The crown makes it look expensive, the nice thing is the crown only cost me ~$12.


----------



## mikeintexas (Oct 25, 2011)

Thanks for the details! That last sentence is what I really wanted to know. Smart...stopped rabbet. /mental note on that 

There are many things I'd like to build for our house...keeping quiet about them for now as I don't want the Honeydo list getting any longer than it already is. :shifty:


----------



## <*(((>< (Feb 24, 2010)

mikeintexas said:


> Thanks for the details! That last sentence is what I really wanted to know. Smart...stopped rabbet. /mental note on that
> 
> There are many things I'd like to build for our house...keeping quiet about them for now as I don't want the Honeydo list getting any longer than it already is. :shifty:


Smart man!


----------



## gus1962 (Jan 9, 2013)

Well done! It's great to construct such a functional work! Clean your blades! Part of that is made of pine, resin build up may occur


----------



## <*(((>< (Feb 24, 2010)

gus1962 said:


> Well done! It's great to construct such a functional work! Clean your blades! Part of that is made of pine, resin build up may occur


Good suggestion, as pine is notorious for that, my ripping blade, just from this project is in need of a cleaning.


----------



## MagGeorge (Jul 5, 2012)

I like the design and the sturdy build and the crown added a great accent. The ebony stain will make it more sleek and will totally match your existing entertainment center. Great work!


----------



## thegrgyle (Jan 11, 2011)

That is a fantastic looking shelving unit. I have to make sure to not look at that when my wife is around, or I will have another thing on my honeydo list.

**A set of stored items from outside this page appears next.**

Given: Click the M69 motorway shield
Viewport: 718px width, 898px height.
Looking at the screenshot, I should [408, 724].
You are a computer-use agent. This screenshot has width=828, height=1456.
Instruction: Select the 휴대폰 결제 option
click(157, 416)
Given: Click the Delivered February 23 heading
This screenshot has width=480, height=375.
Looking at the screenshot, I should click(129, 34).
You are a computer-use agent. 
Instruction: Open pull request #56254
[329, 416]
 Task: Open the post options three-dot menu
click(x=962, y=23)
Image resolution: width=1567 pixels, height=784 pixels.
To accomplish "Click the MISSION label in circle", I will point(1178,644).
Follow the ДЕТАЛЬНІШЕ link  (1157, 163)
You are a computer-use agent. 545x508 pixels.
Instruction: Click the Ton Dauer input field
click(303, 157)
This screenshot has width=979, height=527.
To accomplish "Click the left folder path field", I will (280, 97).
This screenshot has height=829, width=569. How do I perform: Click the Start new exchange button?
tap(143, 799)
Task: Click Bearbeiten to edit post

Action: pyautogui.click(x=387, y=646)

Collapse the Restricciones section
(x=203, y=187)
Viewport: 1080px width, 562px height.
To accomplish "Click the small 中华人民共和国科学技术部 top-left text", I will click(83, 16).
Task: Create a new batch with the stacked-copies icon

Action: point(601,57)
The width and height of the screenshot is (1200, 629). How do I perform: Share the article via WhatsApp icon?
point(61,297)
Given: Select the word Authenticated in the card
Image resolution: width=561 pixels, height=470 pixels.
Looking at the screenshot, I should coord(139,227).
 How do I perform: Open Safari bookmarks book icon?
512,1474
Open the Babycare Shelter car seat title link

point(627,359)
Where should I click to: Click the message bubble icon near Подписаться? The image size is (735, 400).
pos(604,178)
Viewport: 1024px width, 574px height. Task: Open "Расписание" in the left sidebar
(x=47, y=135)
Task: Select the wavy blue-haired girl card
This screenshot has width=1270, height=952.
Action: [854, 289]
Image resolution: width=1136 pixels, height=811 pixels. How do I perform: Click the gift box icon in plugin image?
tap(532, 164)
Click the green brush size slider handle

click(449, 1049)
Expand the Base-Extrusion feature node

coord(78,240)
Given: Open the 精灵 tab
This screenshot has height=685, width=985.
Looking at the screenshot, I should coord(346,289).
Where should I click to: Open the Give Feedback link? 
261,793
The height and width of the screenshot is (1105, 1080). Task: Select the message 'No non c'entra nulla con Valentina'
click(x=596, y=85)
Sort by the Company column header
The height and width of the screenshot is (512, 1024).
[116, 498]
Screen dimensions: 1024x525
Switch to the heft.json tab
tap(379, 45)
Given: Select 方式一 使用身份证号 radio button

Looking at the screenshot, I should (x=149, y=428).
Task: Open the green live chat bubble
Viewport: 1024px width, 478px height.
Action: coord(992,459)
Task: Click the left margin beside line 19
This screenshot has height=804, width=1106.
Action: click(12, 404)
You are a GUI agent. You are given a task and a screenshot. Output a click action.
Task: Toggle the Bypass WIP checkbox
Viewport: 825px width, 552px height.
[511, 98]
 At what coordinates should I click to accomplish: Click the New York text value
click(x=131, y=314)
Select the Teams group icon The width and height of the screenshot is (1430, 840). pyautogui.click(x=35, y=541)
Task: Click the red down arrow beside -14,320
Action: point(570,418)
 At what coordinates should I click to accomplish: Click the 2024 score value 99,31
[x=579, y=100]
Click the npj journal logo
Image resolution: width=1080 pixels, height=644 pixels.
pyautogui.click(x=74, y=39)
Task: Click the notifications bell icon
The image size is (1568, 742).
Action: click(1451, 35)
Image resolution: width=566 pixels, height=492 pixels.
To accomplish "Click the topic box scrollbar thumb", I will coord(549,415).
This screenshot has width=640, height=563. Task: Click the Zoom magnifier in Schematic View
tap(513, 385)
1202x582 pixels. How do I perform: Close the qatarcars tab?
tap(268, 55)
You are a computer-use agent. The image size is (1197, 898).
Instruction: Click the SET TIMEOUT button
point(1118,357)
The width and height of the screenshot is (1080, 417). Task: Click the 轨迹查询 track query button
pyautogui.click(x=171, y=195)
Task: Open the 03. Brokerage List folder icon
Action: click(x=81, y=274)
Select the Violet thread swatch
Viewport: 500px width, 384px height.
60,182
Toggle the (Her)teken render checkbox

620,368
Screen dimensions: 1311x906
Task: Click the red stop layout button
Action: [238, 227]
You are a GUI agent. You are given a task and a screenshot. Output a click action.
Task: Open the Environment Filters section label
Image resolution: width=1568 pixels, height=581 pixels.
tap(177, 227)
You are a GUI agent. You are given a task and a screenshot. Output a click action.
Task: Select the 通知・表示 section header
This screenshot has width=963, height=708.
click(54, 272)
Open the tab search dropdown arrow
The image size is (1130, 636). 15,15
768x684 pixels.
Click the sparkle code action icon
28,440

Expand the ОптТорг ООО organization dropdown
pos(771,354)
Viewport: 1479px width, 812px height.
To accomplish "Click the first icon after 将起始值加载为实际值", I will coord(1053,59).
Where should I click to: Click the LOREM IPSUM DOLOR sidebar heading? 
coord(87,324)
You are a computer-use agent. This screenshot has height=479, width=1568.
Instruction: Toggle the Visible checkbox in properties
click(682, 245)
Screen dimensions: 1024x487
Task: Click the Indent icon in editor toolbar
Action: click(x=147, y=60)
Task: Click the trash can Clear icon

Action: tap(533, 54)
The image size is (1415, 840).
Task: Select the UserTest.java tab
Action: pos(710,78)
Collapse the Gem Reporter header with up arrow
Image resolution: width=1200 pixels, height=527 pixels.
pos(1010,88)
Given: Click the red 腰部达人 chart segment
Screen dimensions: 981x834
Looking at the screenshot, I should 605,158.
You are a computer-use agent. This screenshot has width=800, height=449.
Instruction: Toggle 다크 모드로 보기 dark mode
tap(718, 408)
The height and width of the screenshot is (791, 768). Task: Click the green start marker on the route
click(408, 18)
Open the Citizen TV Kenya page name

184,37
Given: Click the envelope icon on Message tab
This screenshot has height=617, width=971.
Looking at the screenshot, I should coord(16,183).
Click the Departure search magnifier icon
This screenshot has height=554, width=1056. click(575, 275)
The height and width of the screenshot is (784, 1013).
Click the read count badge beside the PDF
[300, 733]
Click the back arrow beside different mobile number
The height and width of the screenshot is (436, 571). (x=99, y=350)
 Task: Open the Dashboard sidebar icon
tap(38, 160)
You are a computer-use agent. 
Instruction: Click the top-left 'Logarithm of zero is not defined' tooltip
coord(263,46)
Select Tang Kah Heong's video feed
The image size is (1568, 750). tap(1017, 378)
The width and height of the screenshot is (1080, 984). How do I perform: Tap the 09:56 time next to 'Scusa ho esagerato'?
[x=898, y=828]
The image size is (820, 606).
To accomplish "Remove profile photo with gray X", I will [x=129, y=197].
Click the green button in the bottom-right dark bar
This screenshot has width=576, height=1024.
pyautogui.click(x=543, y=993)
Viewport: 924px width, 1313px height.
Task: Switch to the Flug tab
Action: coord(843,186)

How do you do the ebony finish? do you use india ink and then topcote that with a sealer?


----------



## Chaincarver Steve (Jul 30, 2011)

Very nice! The crown does add a nice, classy touch to it. And the way you did the sides is sharp, man. Well done :thumbsup:


----------



## RogerInColorado (Jan 16, 2013)

Looks great! Can't wait to see the finish.


----------



## <*(((>< (Feb 24, 2010)

Again thanks for the comments! I've always enjoyed seeing other people's work, glad I could contribute a little. I have some older projects that I need to find the pictures of and post as well. 

The ebony finish is just a miniwax ebony which usually is really black, we wanted a little hint of red in the stain so I took a little bit of the stain out and took it to a paint shop and had them mix in some red. As the were mixing it I would stop them periodically and test it on a piece of scrap I brought with me until I got the right color. I put 2 coats of stain on it, mix up some nail putty to match, fill any holes and then 3 coats of poly, sanding in between.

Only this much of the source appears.